Dalam Sebulan Menhub Deregulasi 150 Aturan, Terbanyak Sektor Udara

Upaya deregulasi ini masih bakal terus dilakukan untuk mempermudah keterlibatan swasta dalam pembangunan.

oleh Ilyas Istianur Praditya diperbarui 11 Mei 2018, 12:16 WIB
Menteri Perhubungan Budi Karya Sumadi menyampaikan keterangan saat penandatanganan nota kesepahaman di Jakarta, Kamis (1/3). Nota kesepahaman ini juga diharapkan dapat menjadi payung hukum bagi pelaksanaan kerja sama tersebut. (Liputan6.com/JohanTallo)

Liputan6.com, Jakarta - Kementerian Perhubungan (Kemenhub) terus mendrong sektor swasta untuk berperan aktif dalam sektor perhubungan. Untuk mendorong hal ini, Kemenhub telah melakukan deregulasi sebanyak 150 aturan dalam waktu satu bulan ini.

Menteri Perhubungan Budi Karya Sumadi mengatakan, dari ratusan aturan yang disederhanakan ini, paling banyak ada di sektor perhubungan udara. Itu karena selama ini banyak aturan di sektor udara yang justru tidak memberikan kemudahan swasta turut berinvestasi.

"Dalam sebulan terahir ada 150 yang kita deregulasi, ini tujuannya untuk mendukung iklim usaha, paling banyak di sektor udara. Sebenarnya sektor udara ini kan sudah mengacu ke regulasi internasional," kata Menhub di Hotel Kaisar, Jakarta, Jumat (11/5/2018).

Menhub mengatakan, selama ini terdapat beberapa aturan yang sebenarnya bisa dijadikan satu. Seperti urusan peizinan pembangunan bandara udara sendiri, izin kelengkapan kemanan bandara sendiri, izin badan hukum sendiri, dan sebagainya.

Bahkan dalam salah satu perizinan, Kemenhub dalam hal ini sebagai regulator harus mengatur mengenai jumlah dan letak kursi di sebuah bandara. Hal ini, dinilai Menhub, sebenarnya bisa dilakukan dengan self asessement.

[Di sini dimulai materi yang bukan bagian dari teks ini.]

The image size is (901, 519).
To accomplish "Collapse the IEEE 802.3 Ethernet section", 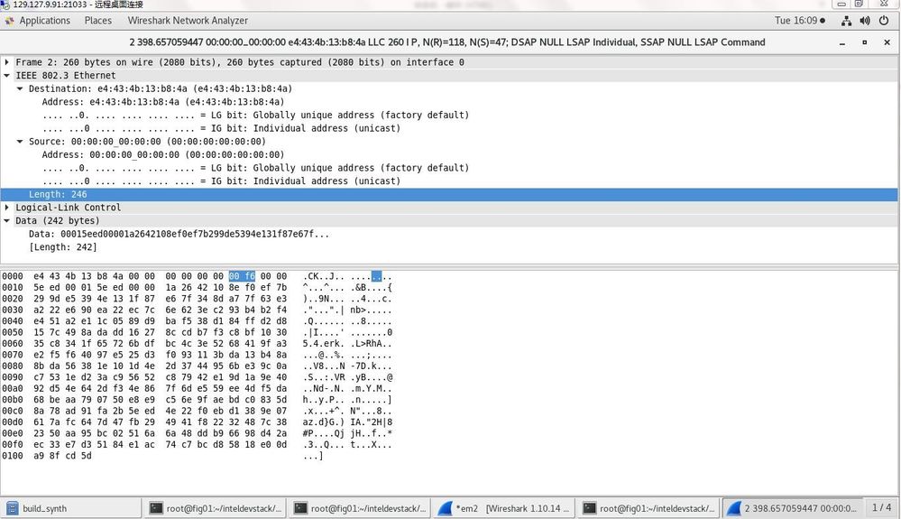I will (7, 75).
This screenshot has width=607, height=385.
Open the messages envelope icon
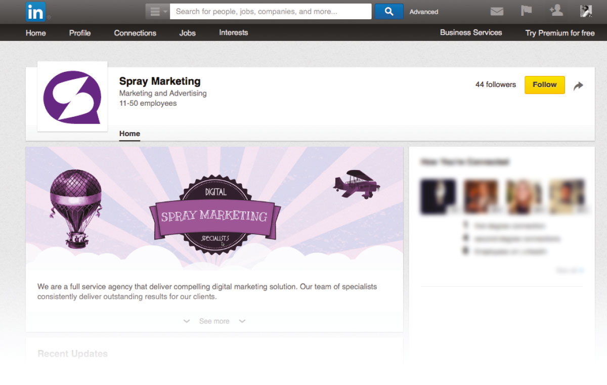tap(497, 12)
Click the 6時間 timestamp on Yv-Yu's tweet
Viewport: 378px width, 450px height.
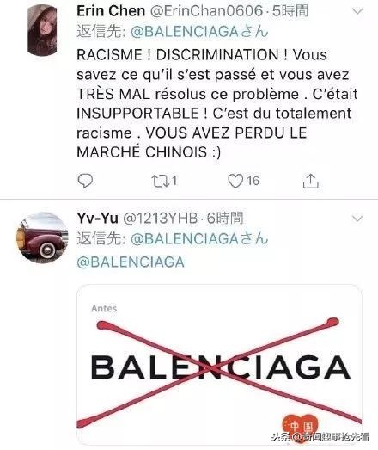tap(225, 219)
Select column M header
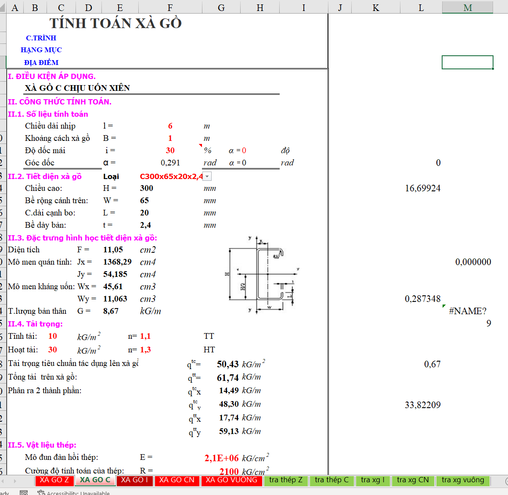Screen dimensions: 508x495 [468, 8]
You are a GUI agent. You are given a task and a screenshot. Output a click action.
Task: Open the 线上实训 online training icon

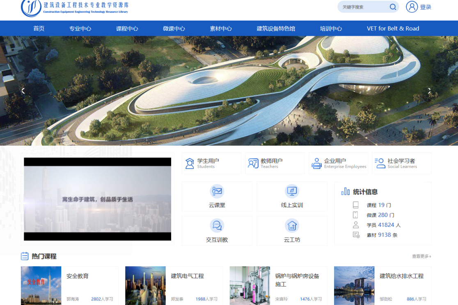click(x=292, y=192)
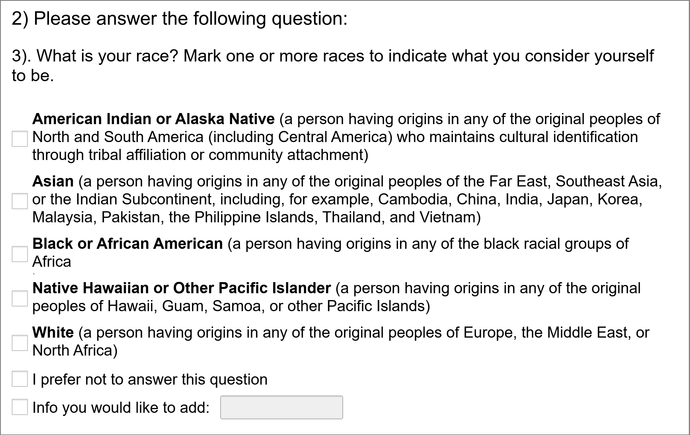Screen dimensions: 690x435
Task: Click the 'Info you would like to add:' label
Action: coord(121,408)
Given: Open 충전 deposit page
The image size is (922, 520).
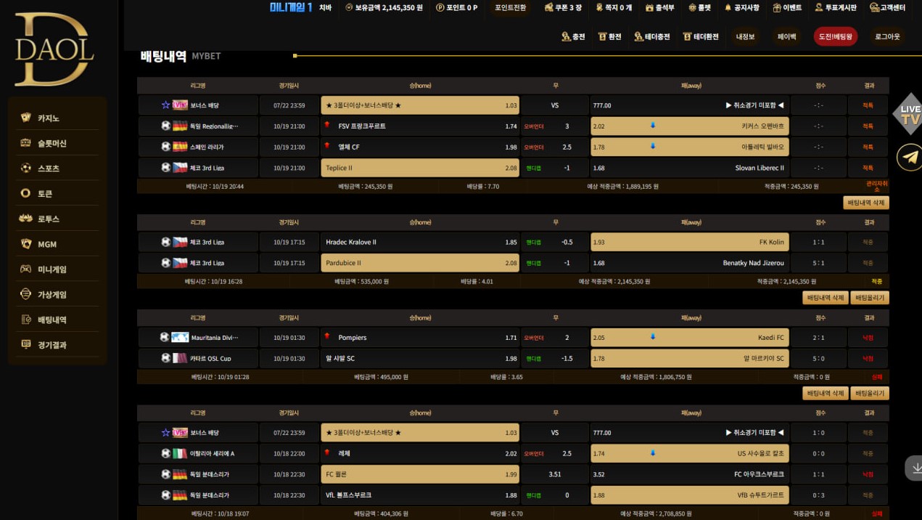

"Selama ini kan swasta itu banyak keinginan mebangun, tapi kan tidak semua swasta itu sabar menunggu. Sekarang izin badan usaha saja bisa sampai 6 bulan, padahal sebenarnya dia bisa konsentrasi untuk izin pembangunan dan kemudian membangun," tambah Menhub.

Upaya deregulasi ini, dikatakan Menhub masih bakal terus dilakukan untuk mempermudah swasta terlibat. Ini dikarenakan kemampuan APBN untuk membangun negeri ini sangat terbatas. 


PR Besar

Vice-President for Knowledge Management and Sustainable Development of the Asian Development Bank (ADB), Bambang Susantono memberikan paparan sebelum penandatangan MoU dengan Kementerian Perhubungan di Jakarta, Rabu (22/11). (Liputan6.com/Faizal Fanani)

Sebelumnya, Asian Development Bank (ADB) memaparkan beberapa pekerjaan rumah yang harus dilakukan pemerintah Indonesia pada 2018. Salah satunya dalam hal deregulasi.

Vice President Asian Development Bank (ADB) Bambang Susantono mengatakan, memang saat ini sudah banyak paket kebijakan yang dikeluarkan pemerintah. Hanya saja, implementasi di lapangan, terutama di daerah, belum terasa.

Bambang mengatakan hal ini karena banyak pengusaha yang mengeluhkan masih panjang dan rumitnya kepengurusan di beberapa daerah.

"Ada pekerjaan rumah besar di mana konsistensi atau kebijakan di pusat baik, tapi aktualisasi pelaksanaan di lapangan perlu diperbaiki, terutama di daerah," kata Bambang pada 20 Februari 2018.

Dalam meningkatkan daya saing ekonomi Indonesia, menurut Bambang, pemerintah dan para pengusaha harus saling mendukung.

Pemerintah harus memberikan kemudahan investasi di sisi lain dengan banyaknya investasi peluang kerja banyak tercipta sehingga ekonomi terus meningkat.

Selain itu, beberapa tantangan yang masih dihadapi untuk 2018 di antaranya meningkatkan fundamental ekonomi untuk menghadapi sentimen global. Salah satunya meningkatkan kualitas ekspor dan menjaga inflasi.

"Kedua, adalah revolusi industri 4.0, di mana infrastruktur dasar tetap terus dibangun seperti penyediaan air bersih, sanitasi, tapi di saat yang bersamaan kita harus siapkan broadband virtual connect. Negara lain sudah bangun ini, sementara kita?" ucap mantan Wakil Menteri Perhubungan itu.